#### [TAREFAS DO EXERCÍCIO]
a: Responda, com base no artigo sobre os divorciados em segunda união, às perguntas a seguir, marcando cada resposta como a pergunta correspondente.
(i) Quem fez a tradução do artigo?
(ii) Em que revista o artigo foi publicado?
(iii) Em que experiências o autor diz basear sua defesa de que nenhuma separação deve ser considerada um fracasso?
b: Traduza para o inglês esta frase do artigo sobre os divorciados em segunda união: «Mas quem dá o direito de definir como "fracassadas" as pessoas que viveram uma separação, ainda mais sendo assim definidas de maneira generalizada e sem qualquer diferenciação?»
c: Retome o artigo sobre os divorciados em segunda união no ponto em que ele termina e dê continuidade ao texto.

#### [TRECHO DA FONTE]
------
03 Novembro 2014
Não considero como um problema o fato de que hoje as relações são muitas vezes pouco cuidadas e de que as separações ocorrem rapidamente demais. Muitas vezes, a partir de uma grave crise, pode realmente nascer um novo caminho, emocionante, que pode levar a uma maturidade nova.
A opinião é do psicoterapeuta alemão Franz Schmatz, em artigo publicado na revista JA – Die neue Kirchenzeitung, n. 44, 02-11-2014. A tradução é de Moisés Sbardelotto.
Eis o texto.
É interessante o modo pelo qual atualmente os expoentes da Igreja tomam posição em relação ao problema dos divorciados em segunda união. Desde que, devido à atitude do Papa Francisco, se percebe um tom diferente e também uma abordagem diferente a esses temas, muitos expoentes da Igreja promoveram uma virada estratégica. Isso traz à tona elementos que merecem uma reflexão oportuna.
De fato, de repente, fala-se de misericórdia, mas sempre dando forte ênfase à convicção de que as pessoas que se divorciaram e que voltaram a se casar, todas experimentaram um "fracasso". E justamente porque "fracassaram", deve-se ter em relação a elas muita compreensão e misericórdia.
Em primeiro lugar, essas pessoas simplesmente foram excluídas, sem qualquer misericórdia, dos sacramentos (e de muito mais), enquanto agora os "pobres fracassados" devem ao menos ser tratados com benevolência.
Mas quem dá o direito de definir como "fracassadas" as pessoas que viveram uma separação, ainda mais sendo assim definidas de maneira generalizada e sem qualquer diferenciação?
É chocante com que desconsideração e ignorância da situação individual e específica as pessoas são definidas como "fracassadas". Nunca se reflete sobre como essa correlação com o fracasso é vivida como humilhante, ofensiva, insultante e injusta?
O fato de pôr fim, de maneira digna, e depois de uma madura reflexão a uma relação não mais viável nem reconstruível responsavelmente pode ser eticamente mais apreciável do que o fato de levá-la adiante apenas exteriormente, de maneira hipócrita. Com base em muitas experiências de acompanhamento psicoterapêutico e pastoral de casais em situação de crise, defendo que absolutamente nenhuma separação deve ser considerada como um fracasso.
------
#### [ENTRADAS FORNECIDAS]
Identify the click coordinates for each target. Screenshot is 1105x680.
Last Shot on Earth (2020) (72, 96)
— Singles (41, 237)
------
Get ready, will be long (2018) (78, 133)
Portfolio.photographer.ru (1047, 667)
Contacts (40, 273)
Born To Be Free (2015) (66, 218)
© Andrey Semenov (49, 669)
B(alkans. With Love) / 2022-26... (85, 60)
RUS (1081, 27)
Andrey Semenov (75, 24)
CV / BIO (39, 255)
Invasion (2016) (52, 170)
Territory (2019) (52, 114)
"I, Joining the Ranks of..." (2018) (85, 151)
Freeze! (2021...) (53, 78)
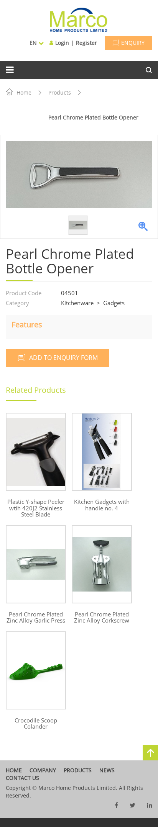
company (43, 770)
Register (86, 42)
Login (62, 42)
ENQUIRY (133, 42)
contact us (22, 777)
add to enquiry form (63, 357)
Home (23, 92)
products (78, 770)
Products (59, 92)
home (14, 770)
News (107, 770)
------
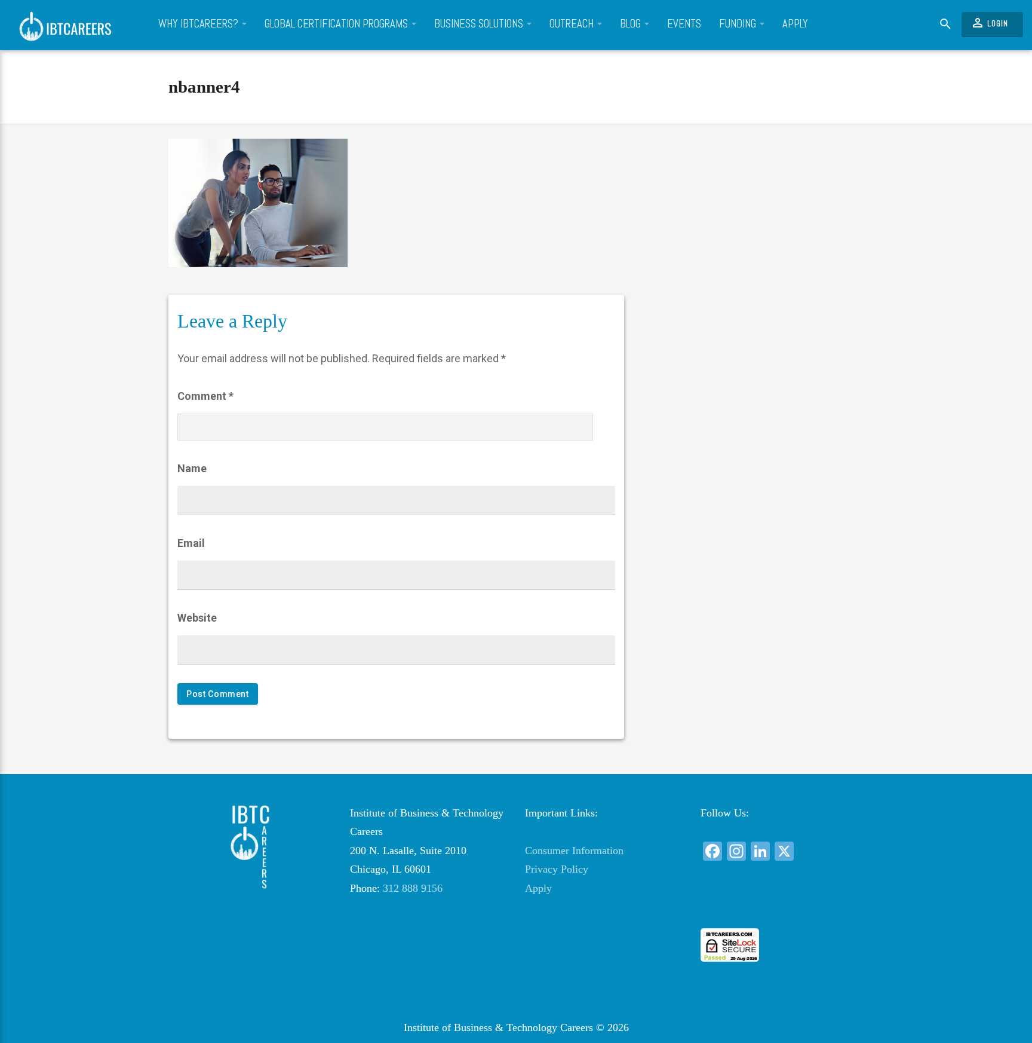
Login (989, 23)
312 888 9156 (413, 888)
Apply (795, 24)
------
#### [RESPOSTAS POR TAREFA]
a:
(i) Moisés Sbardelotto.
(ii) Na revista JA – Die neue Kirchenzeitung.
(iii) Em muitas experiências de acompanhamento psicoterapêutico e pastoral de casais em situação de crise.

b: But who gives anyone the right to call people who have gone through a separation "failures," all the more so when they are labeled this way in a generalized manner and without any distinction?

c:
Em muitas situações, pode ocorrer que, ao longo dos anos, ou mesmo das décadas, duas pessoas vivam o seu desenvolvimento pessoal único e específico, de modo que a atenção e o respeito recíproco pela sua dignidade exigem uma separação, para que ambos, com base na sua unicidade, possam continuar o caminho das suas vidas rumo a uma plena maturação e desenvolvimento.
Não considero como um problema o fato de que hoje as relações são muitas vezes pouco cuidadas e as separações ocorrem rapidamente demais. Muitas vezes, a partir de uma grave crise, pode realmente nascer um novo caminho, emocionante, que pode levar a uma maturidade nova.
Mas isso não deve nos induzir a definir de maneira generalizante toda separação e o novo começo seguinte como um fracasso. Fazer isso não é expressão de misericórdia, mas uma forma de crueldade. Por isso, tentemos ser mais atentos, evitando tal correlação com o fracasso!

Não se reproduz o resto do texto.